Fragment sesji magazynu Ładne Bebe (Fot. dzięki uprzejmości redakcji)

Ta filozofia okazała się przekonująca dla wielu rodziców, bo Ładne Bebe z bloga przerodziło się w magazyn internetowy. Choć z założenia ma niszowy charakter, to jego redakcja składa się aż z 10 osób. – Mamy ambitne założenia. Teksty, sesje zdjęciowe i kampanie reklamowe tworzy redakcja. Dzięki temu treści są spójne – podkreśla Małgorzata. A mogłaby jeszcze dodać: „Są też naprawdę ładne”.

Fragment sesji magazynu Ładne Bebe (Fot. dzięki uprzejmości redakcji)

Siła różnorodności

Małgorzata przyznaje, że tworząc magazyn, dowiedziała się więcej o świadomym rodzicielstwie.Nie ma jednej recepty na macierzyństwo i jednej słusznej drogi. Bardzo otwierające i inspirujące jest przebywanie w środowisku świadomych rodziców z różnymi opiniami na dany temat. Ścieramy się, ale ostatecznie każdy z nas chce się dogadać. To dobry warsztat komunikacji.

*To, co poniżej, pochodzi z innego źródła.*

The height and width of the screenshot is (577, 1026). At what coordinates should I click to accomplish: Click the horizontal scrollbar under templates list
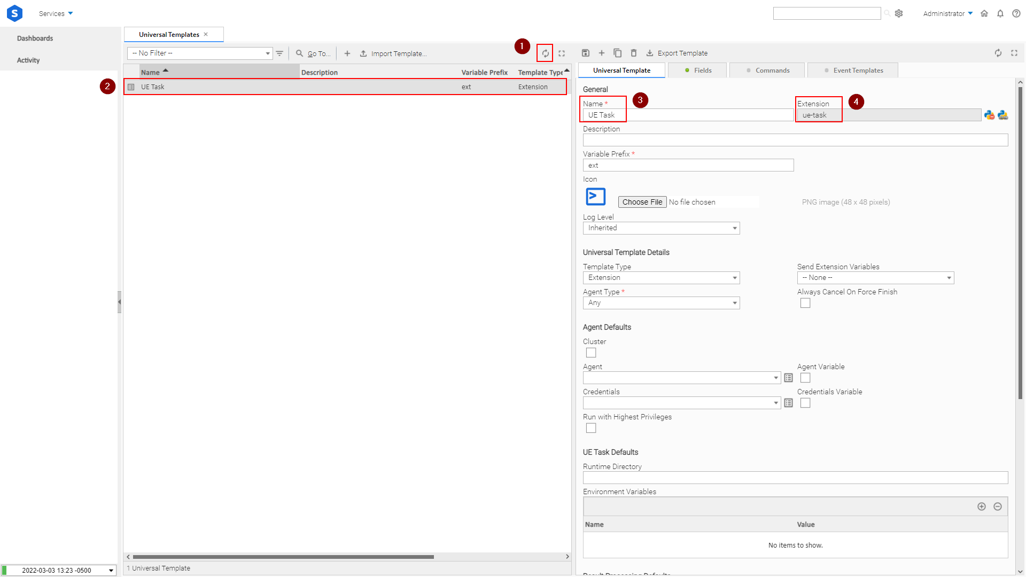click(x=283, y=557)
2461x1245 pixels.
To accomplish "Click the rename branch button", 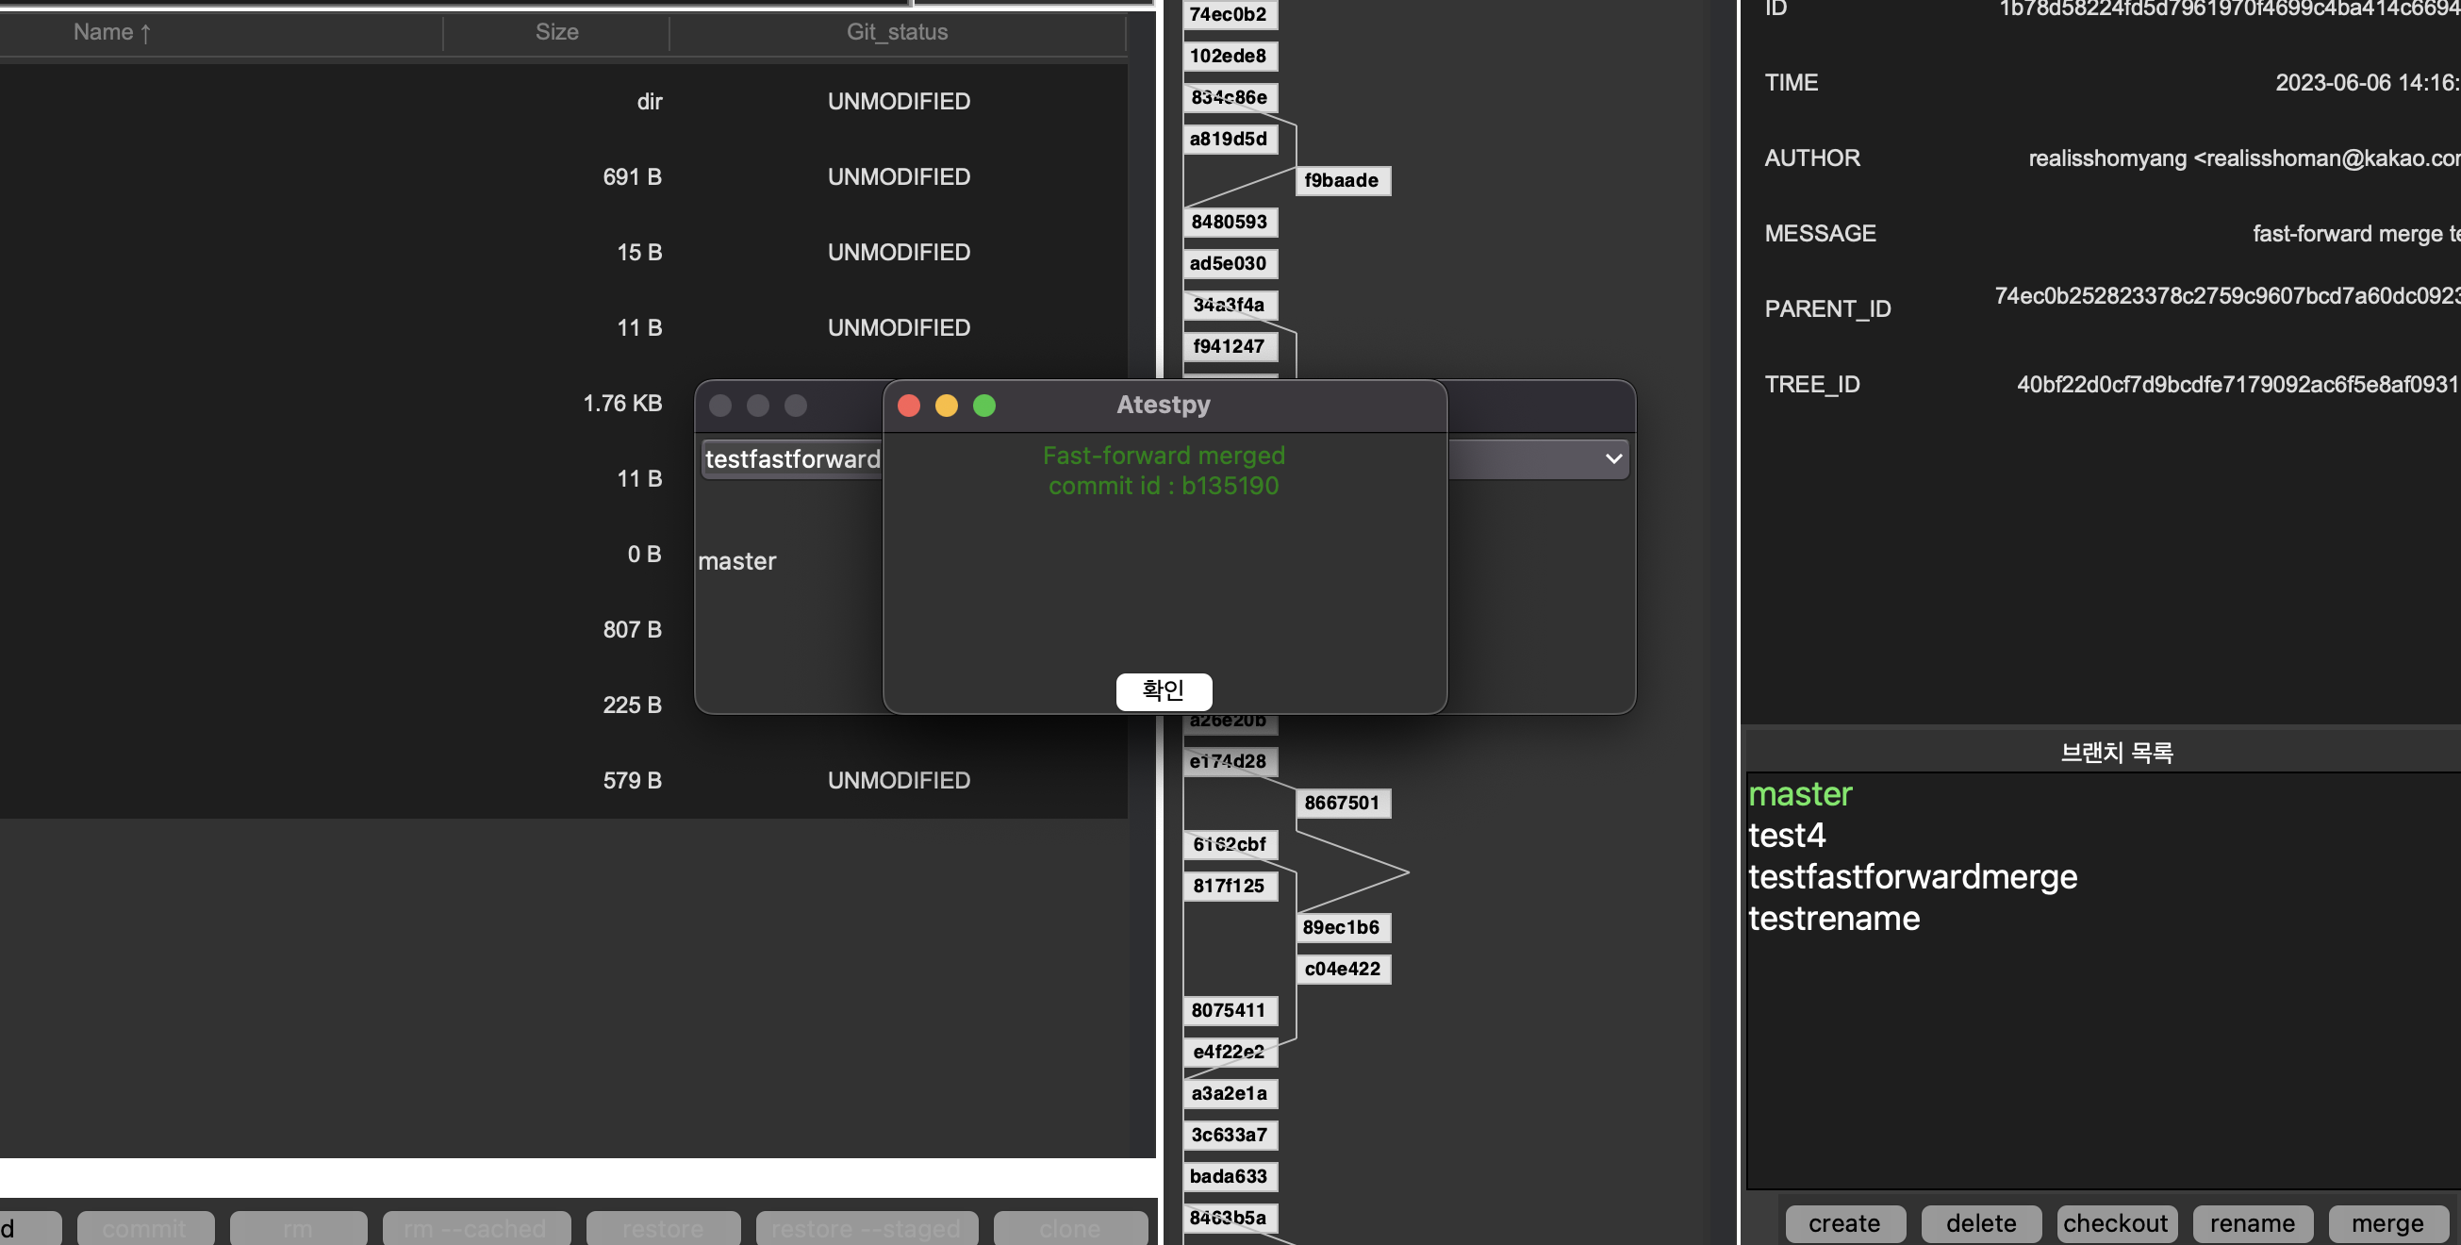I will [2252, 1223].
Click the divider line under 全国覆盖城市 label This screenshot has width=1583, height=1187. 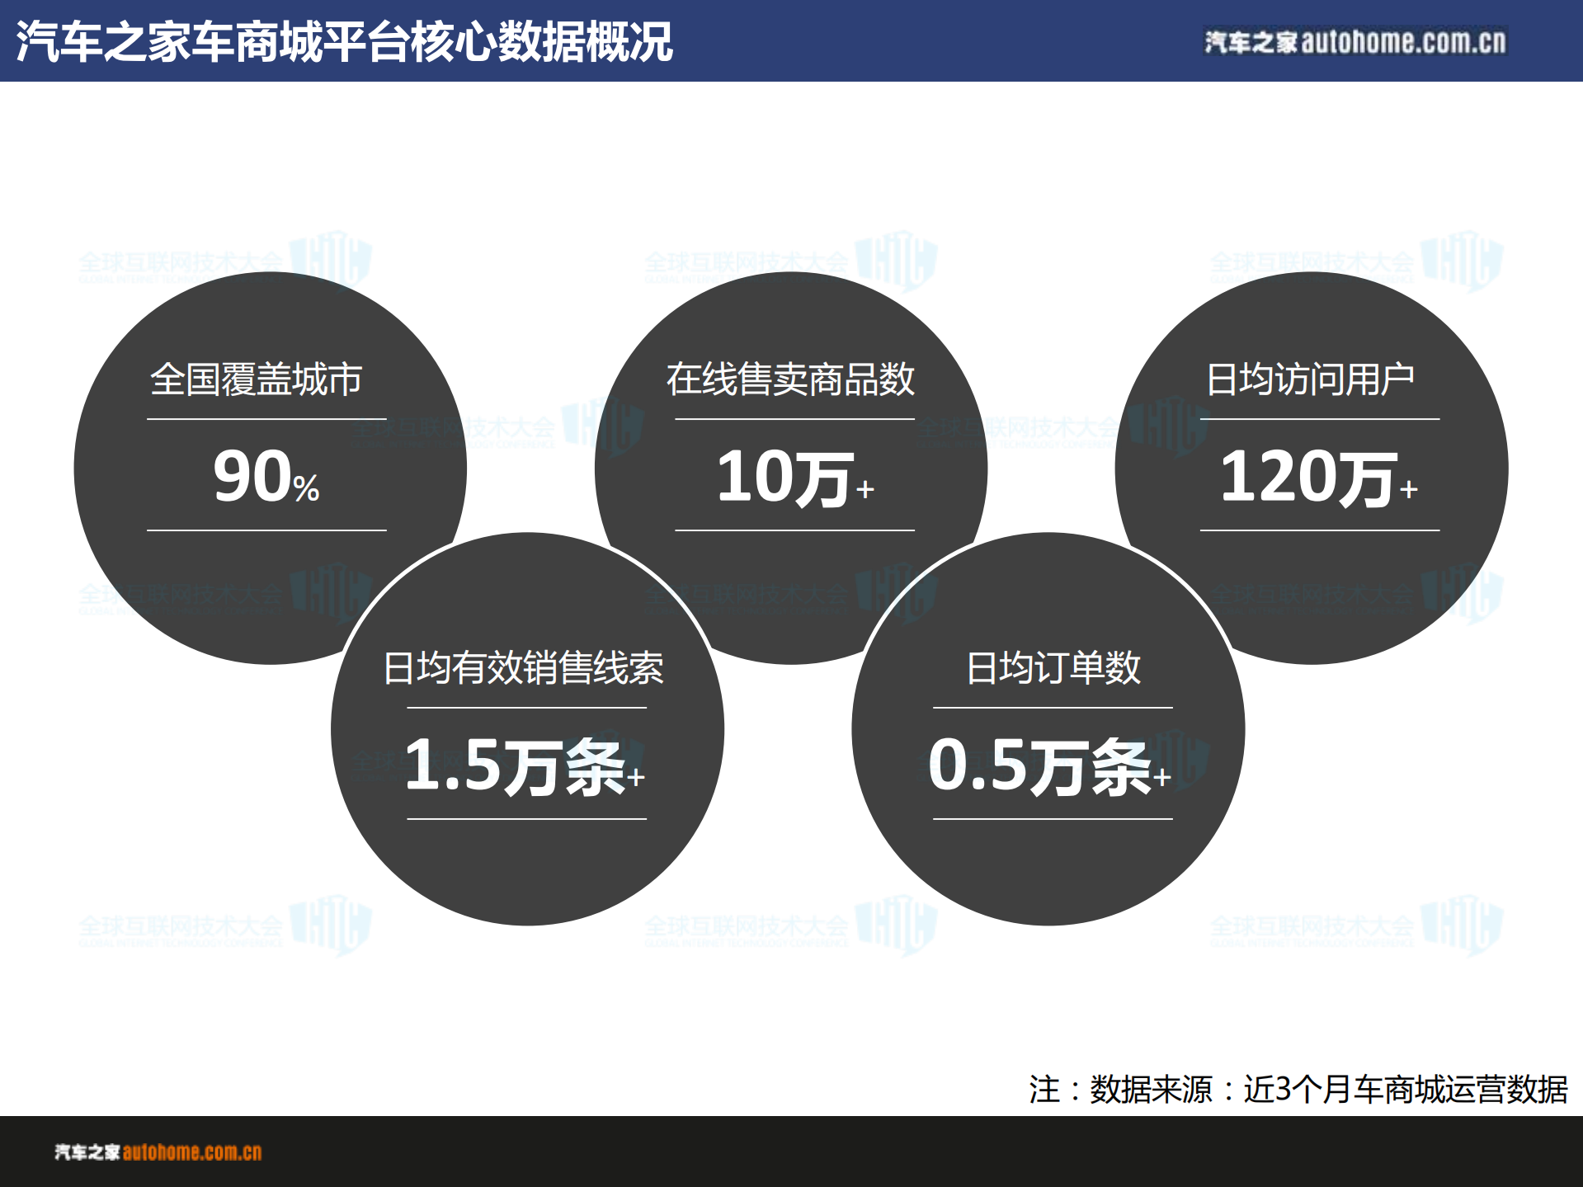[x=266, y=419]
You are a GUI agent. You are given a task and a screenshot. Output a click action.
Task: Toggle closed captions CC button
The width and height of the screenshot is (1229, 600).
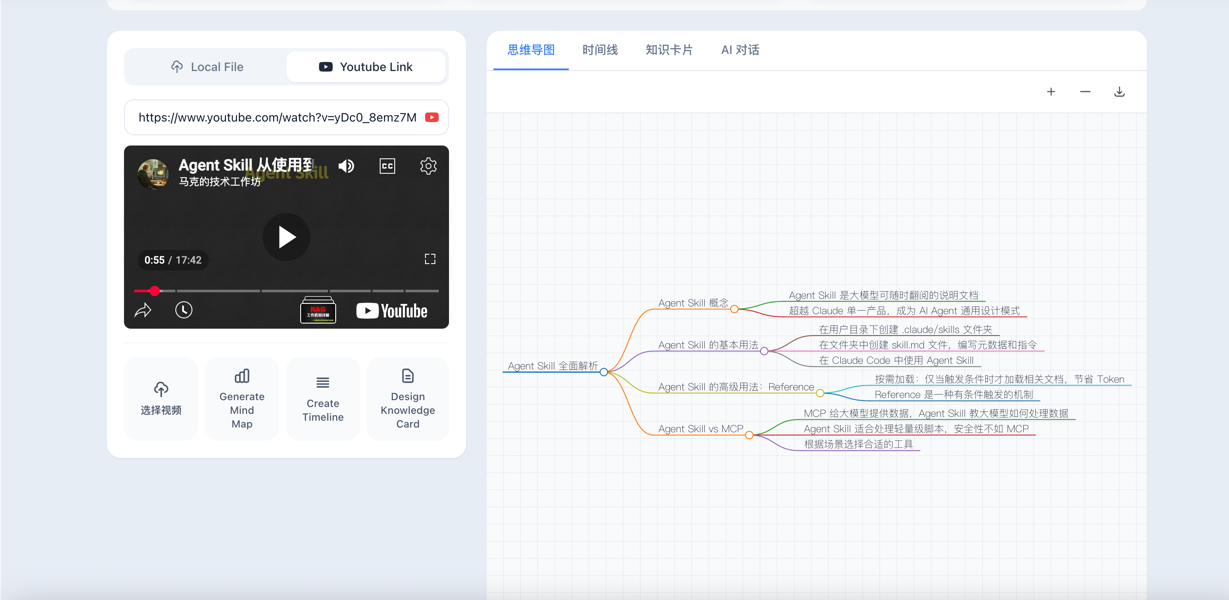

Najważniejsze wartości jej projektu? Otwartość i neutralność. – Możemy mówić o domowej edukacji, ale też pokazywać mamy spełniające się w karierze zawodowej i łączące ją z macierzyństwem. Pokazujemy wegańskie rodziny i takie wyznające bardziej konserwatywny model. Samotnych rodziców i wielodzietne rodziny. To wszystko należy do prawdziwego świata, a zestawianie różnych dróg i filozofii prowokuje do myślenia. To podejście ma też poparcie w strukturze samej redakcji. – Pracują u nas praktykujące katoliczki i ateistki. W codziennych rozmowach pokazujemy sobie różne perspektywy. A umiejętność dialogu to podstawowa kompetencja. Czytelnicy czują więc, że Ładne Bebe ich nie ocenia. – 15 proc. czytelników stanowią mężczyźni. Przyznam, że jestem zaskoczona tym faktem, zwłaszcza że ta liczba stale rośnie. Myślę, że wpływa na to zmiana pokoleniowa. Ojcowie są coraz bardziej obecni w życiu swoich dzieci, a różnice w przeżywaniu macierzyństwa i ojcostwa powoli się zacierają.

Redakcja Ładne Bebe (Fot. Ewa Przedpelska)
Fragment sesji magazynu Ładne Bebe (Fot. dzięki uprzejmości redakcji)

Bliskość, troska, wrażliwość

Małgorzata nie lubi słowa „wychowanie”. Za blisko mu do treningu i tresury. Swoje zasady woli opisywać, wymieniając wartości. – Szacunek, bliskość, spotkanie, wrażliwość, rozmowa, potrzeby, ciekawość świata – o tym jest Ładne Bebe. Tak też staram się funkcjonować z moimi dziećmi. Największym wyzwaniem jest dla nas zmieniająca się rzeczywistość rodziców i związane z nią problemy. O ile jakiś czas temu tematem numer jeden było rodzicielstwo bliskości i reagowanie na potrzeby małego dziecka, o tyle ostatnio na pierwszy plan wysuwają się kwestie edukacji i współpraca z placówkami, które często są w kryzysie, oraz poszukiwanie alternatyw. A teraz oczywiście życie w kwarantannie – opowiada Jakubowska.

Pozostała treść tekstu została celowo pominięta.